## Work instruction
Apart from the pictures, write out the records that follow exactly.

## Study material
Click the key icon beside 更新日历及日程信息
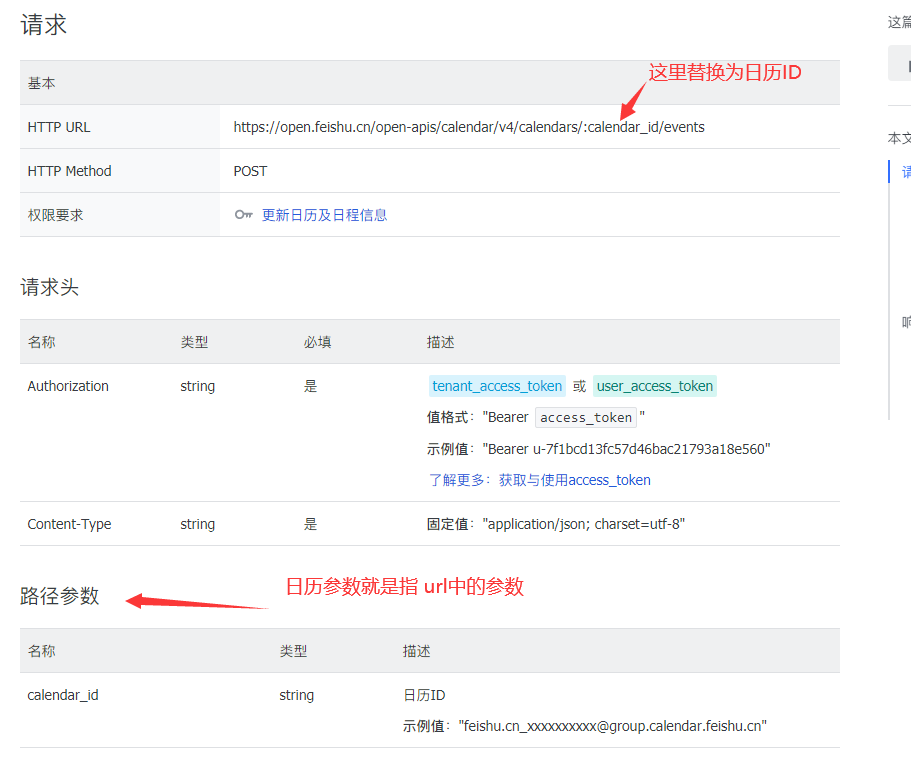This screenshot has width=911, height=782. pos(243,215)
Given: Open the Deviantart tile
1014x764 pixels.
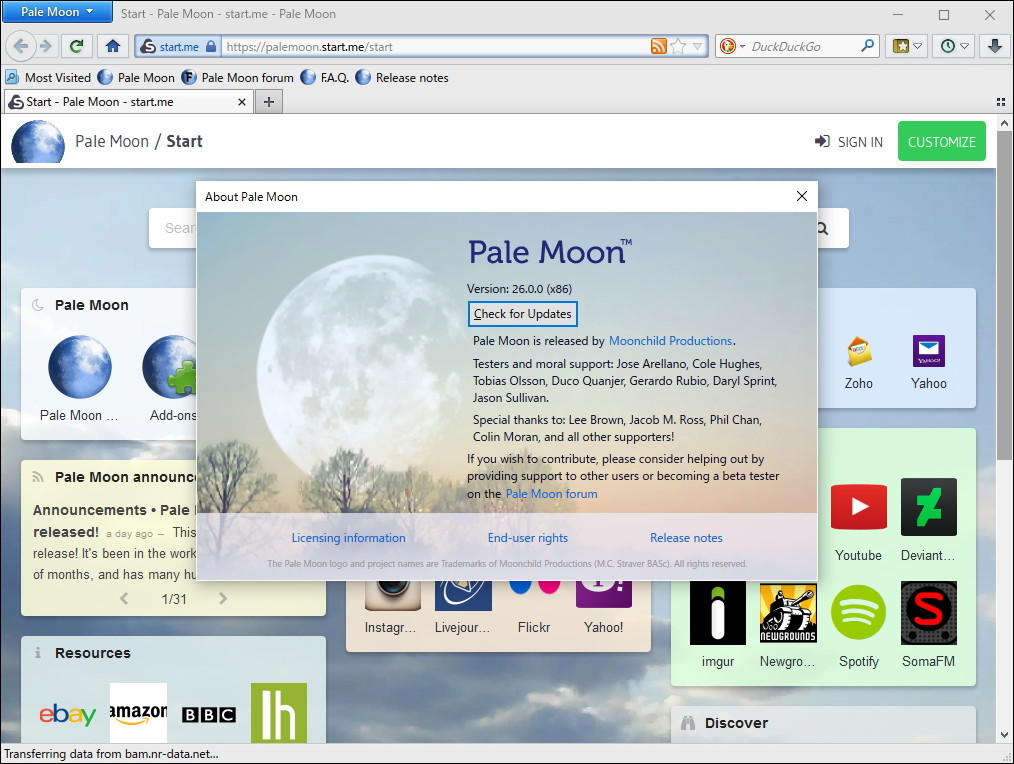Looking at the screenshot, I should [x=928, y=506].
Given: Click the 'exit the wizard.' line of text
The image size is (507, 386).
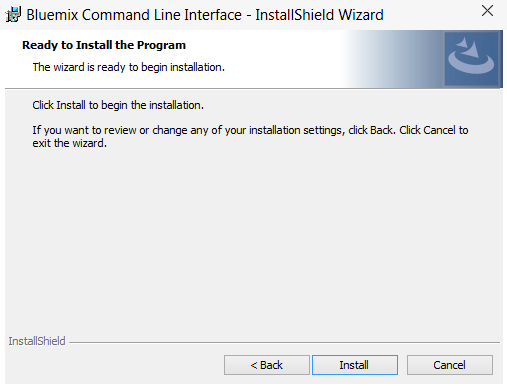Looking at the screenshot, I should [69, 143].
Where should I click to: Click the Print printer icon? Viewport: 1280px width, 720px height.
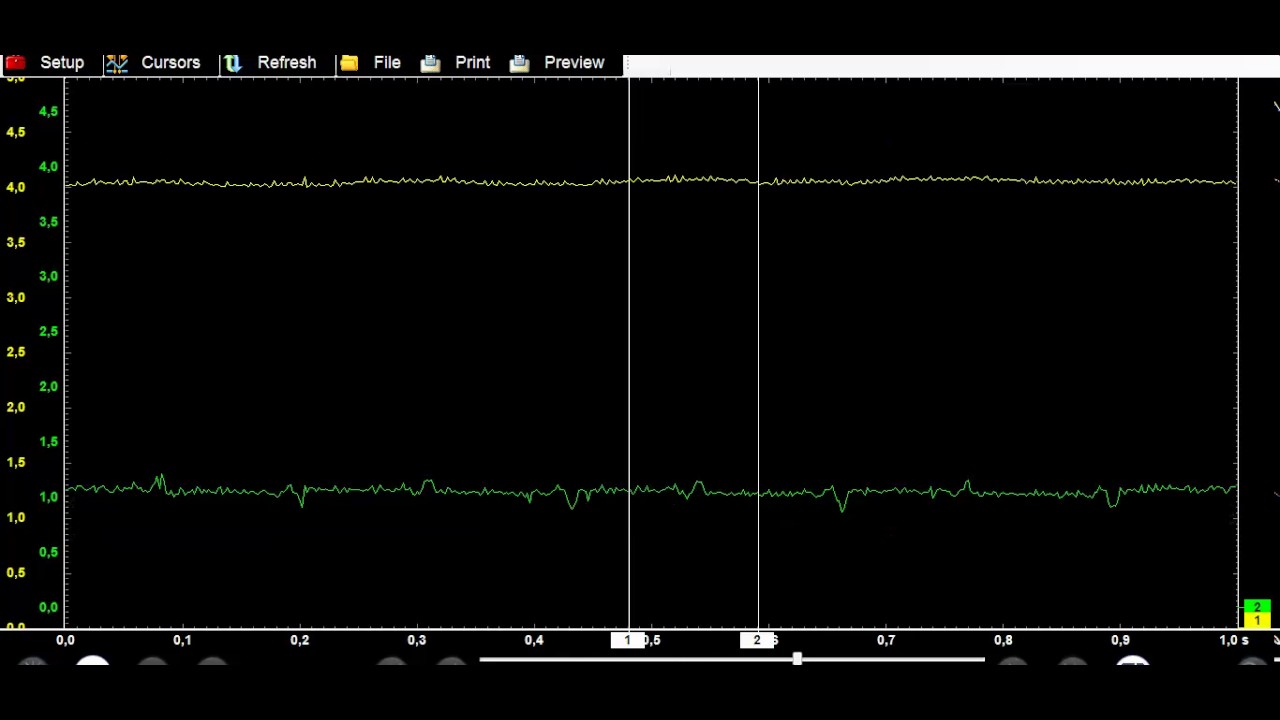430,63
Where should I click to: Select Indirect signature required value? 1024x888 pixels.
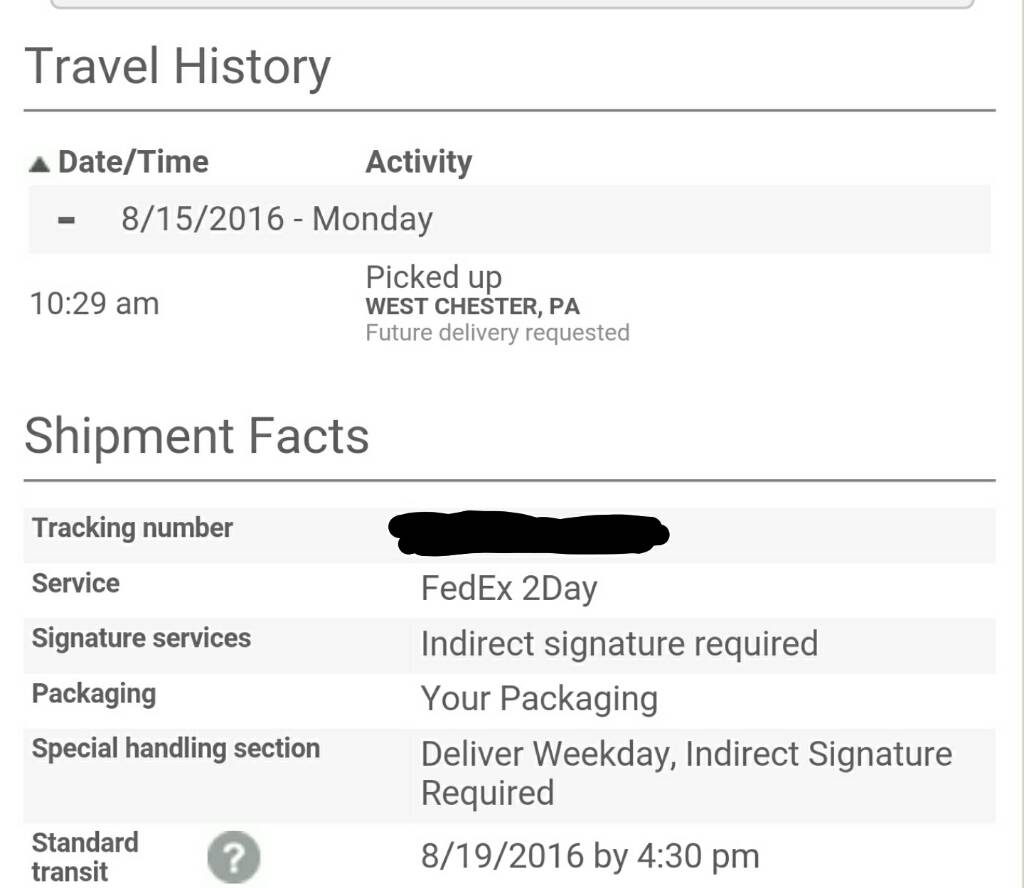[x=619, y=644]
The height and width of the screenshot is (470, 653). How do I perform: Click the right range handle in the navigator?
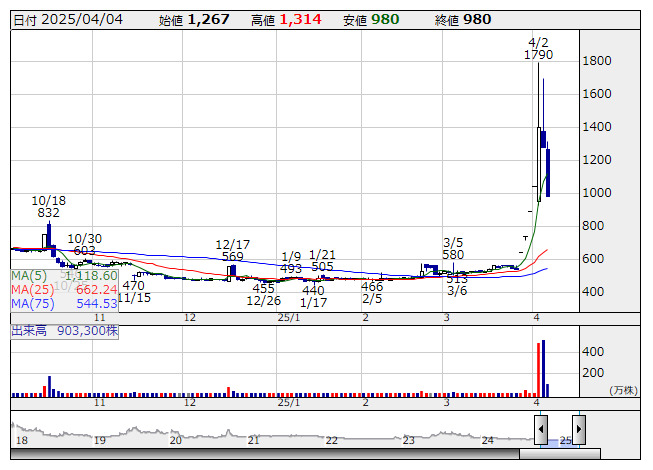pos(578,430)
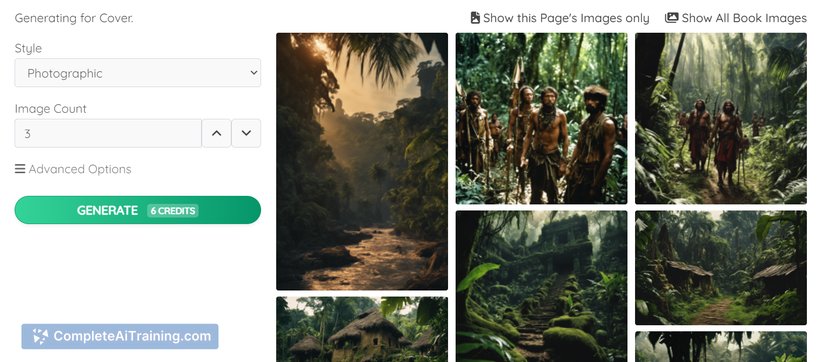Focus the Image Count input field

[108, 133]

## Reply
Click the key icon beside 更新日历及日程信息
This screenshot has width=911, height=782. pos(243,215)
Given: Open the Deviantart tile
1014x764 pixels.
Looking at the screenshot, I should [x=928, y=506].
Given: Click the 'exit the wizard.' line of text
The image size is (507, 386).
Looking at the screenshot, I should [69, 143].
Where should I click to: Click the Print printer icon? Viewport: 1280px width, 720px height.
430,63
Where should I click to: Select Indirect signature required value? 1024x888 pixels.
[x=619, y=644]
The height and width of the screenshot is (470, 653). How do I perform: Click the right range handle in the navigator?
pos(578,430)
Focus the Image Count input field

[108, 133]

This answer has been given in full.